The entire table could also be extracted as a CSV file as follows:
tables.export('table.csv')

Visual debugging
Additionally, you can also plot elements found on the PDF page based on the kind specified, like the 'text', 'grid', 'contour', 'line', 'joint'
, etc. These are useful for debugging and playing with different parameters to get the best output.
camelot.plot(tables[1],kind=<specify the kind>)

Advanced usage and CLI
Camelot comes with a command-line interface too. It also comes equipped with a bunch of advanced features like:
- Reading encrypted PDFs
- Reading rotated PDFs
- Tweaking parameters when the default result is not perfect. Specify exact table boundaries, Specify column separators, and much more. You can read more about these features here.
Drawback
Camelot only works with text-based PDFs and not scanned documents. So if you have scanned documents, you’ll have to look at some other alternatives.

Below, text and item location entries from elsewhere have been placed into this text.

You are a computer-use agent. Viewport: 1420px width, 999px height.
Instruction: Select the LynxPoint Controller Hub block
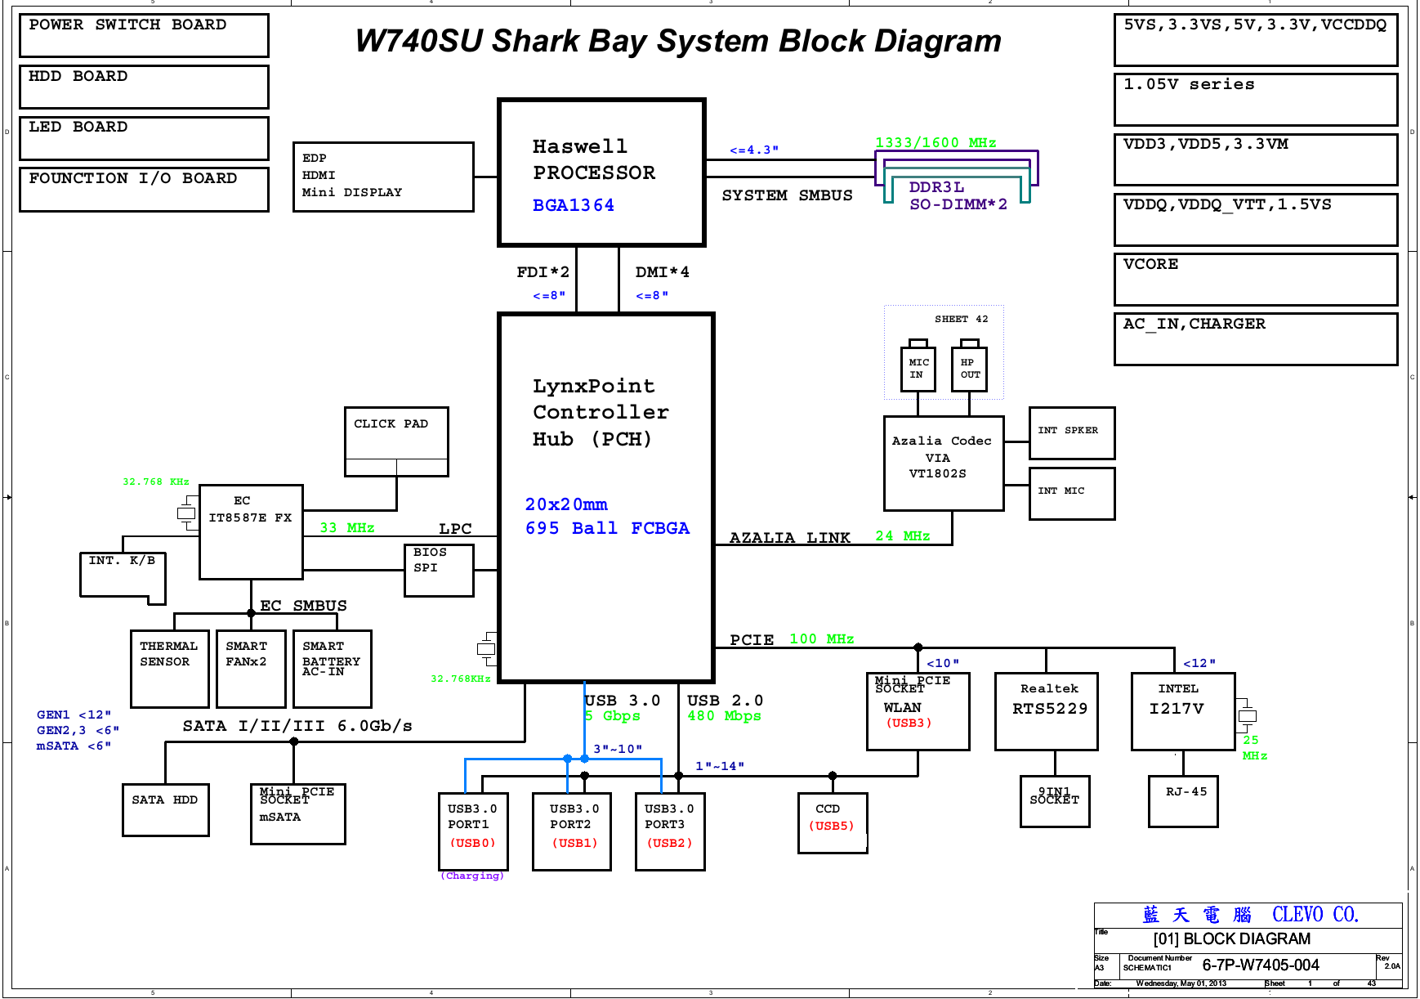[x=606, y=497]
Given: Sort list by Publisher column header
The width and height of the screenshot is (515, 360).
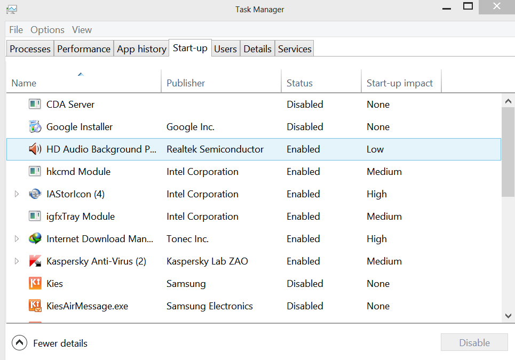Looking at the screenshot, I should (186, 83).
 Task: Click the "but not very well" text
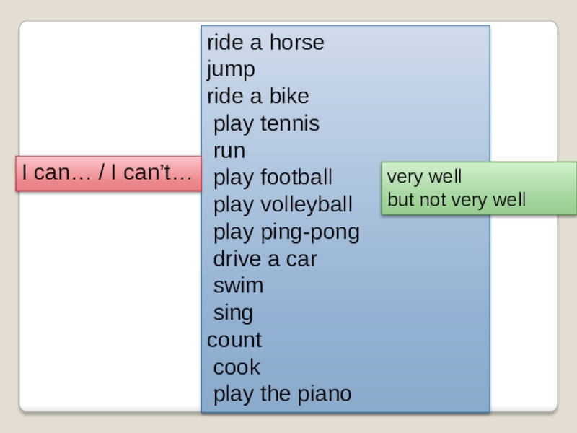click(x=457, y=199)
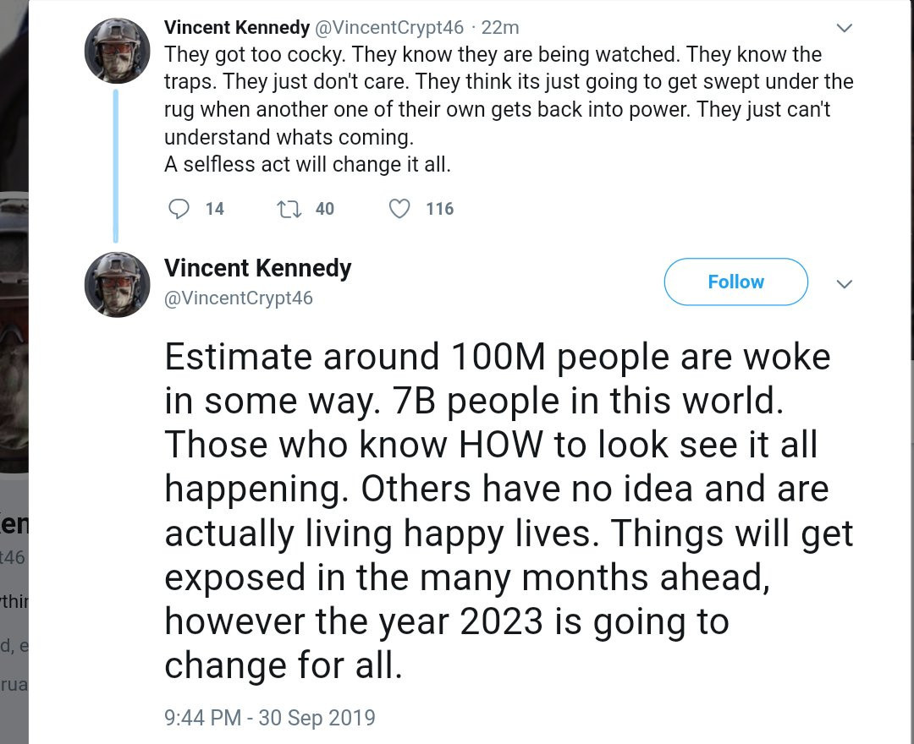Click the reply speech-bubble icon on the top tweet
This screenshot has width=914, height=744.
pyautogui.click(x=179, y=209)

⚔️ Excalibur – The Web Interface: The icing on the cake
Another interesting feature of Camelot is that it also has a web interface called Excalibur for people who do not want to code but still want to use the library’s features. Let’s quickly see how to use it.
Installation
After installing Ghostscript, use pip to install Excalibur:
$ pip install excalibur-py
And then start the web server using:
$ excalibur webserver
You can then navigate to the localhost to access the interface. The whole process has been demonstrated in the video below:
Conclusion
In the above article, we looked at Camelot – an open-source python library that appears to be pretty helpful for extracting tabular data from PDFs. The fact that it has many parameters that can be adjusted makes it pretty scalable and applicable in a lot of situations. The Web interface offers an excellent alternative to people looking for a code-free environment. Overall, it seems to be a useful tool that could help in reducing the time that is generally taken for data extraction.
References
This article is inspired by a talk given by Vinayak Mehta-the creator and maintainer of the project Camelot at PyCon India 2019. Some of the resources have been taken from the slide deck shared publicly after the event. It is highly recommended also to watch the presentation for more clarity.